[À faire]:
**a)** Indiquez si chacun des énoncés suivants concorde avec l'article sur la crise politique en Macédoine : (i) le président Gjorge Ivanov a refusé de permettre aux sociaux-démocrates de former un gouvernement ; (ii) Nikola Gruevski y est présenté comme le président en exercice ; (iii) le véto du président y est qualifié de conforme à la constitution. Pour chaque énoncé, répondez par oui ou non et citez textuellement les mots de l'article qui tranchent.
**b)** Rédigez la suite de l'article sur la crise politique en Macédoine, en reprenant juste après sa dernière phrase.

=== Texte retenu ===

7.3.17

Macédoine. Jusqu’où ira la crise politique ?


Philippe Alcoy
 
La crise politique en Macédoine rentre dans des eaux troubles. Très dangereuses et menaçantes pour l’ensemble de la région. Le président Gjorge Ivanov a refusé mercredi dernier de permettre aux sociaux-démocrates de former un gouvernement, car son alliance avec les partis de la minorité albanaise mettrait en danger « l’indépendance et l’intégrité territoriale » du pays. Un vrai véto anticonstitutionnel à la participation des partis albanais au gouvernement qui risque d’attiser des tensions interethniques et qui n’a pour but que de préserver le pouvoir entre les mains des populistes de droite du VMRO-DPMNE de l’ancien président Nikola Gruevski.

=== Données fournies ===

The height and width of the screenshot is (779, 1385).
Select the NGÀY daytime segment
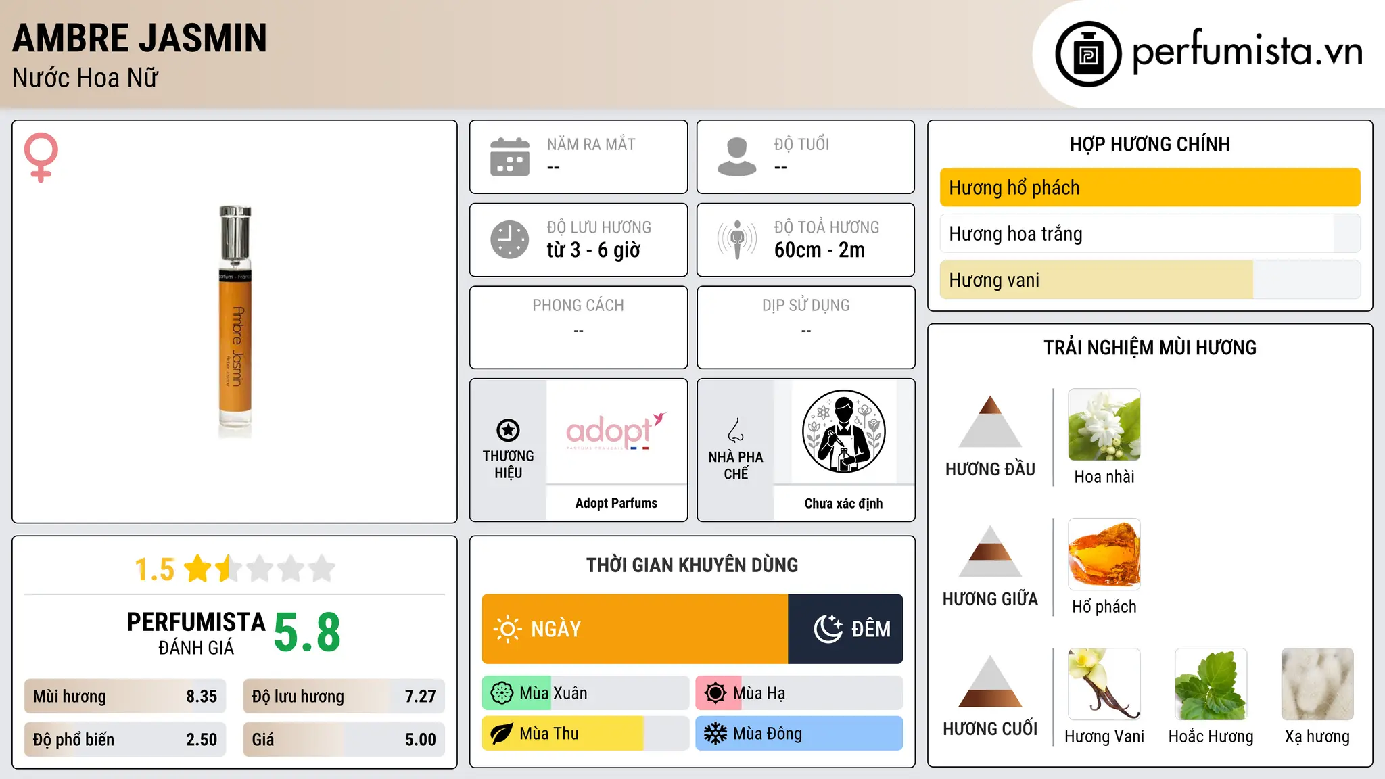634,629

===

[Réponses par tâche]:
**a)**
(i) Oui : « Le président Gjorge Ivanov a refusé mercredi dernier de permettre aux sociaux-démocrates de former un gouvernement ».
(ii) Non : « de l’ancien président Nikola Gruevski ».
(iii) Non : « Un vrai véto anticonstitutionnel ».

**b)**
La crise politique en Macédoine n’est pas nouvelle. Elle a connu des épisodes aigus depuis au moins deux ans, avec des mobilisations de masse lors de la crise des écoutes téléphoniques illégales organisées par le gouvernement de Nikola Gruevski en 2015. Ensuite, en avril 2016, une tentative d’amnistie des politiciens soupçonnés d’avoir participé à ces écoutes illégales a déclenché des mobilisations spontanées également. Entre 2014 et début 2015, le pays avait connu plusieurs mobilisations étudiantes et lycéennes qui ont fait reculer le gouvernement face à une mesure qui dégradait leurs diplômes. Des luttes qui ont préparé le terrain pour les mobilisations postérieures.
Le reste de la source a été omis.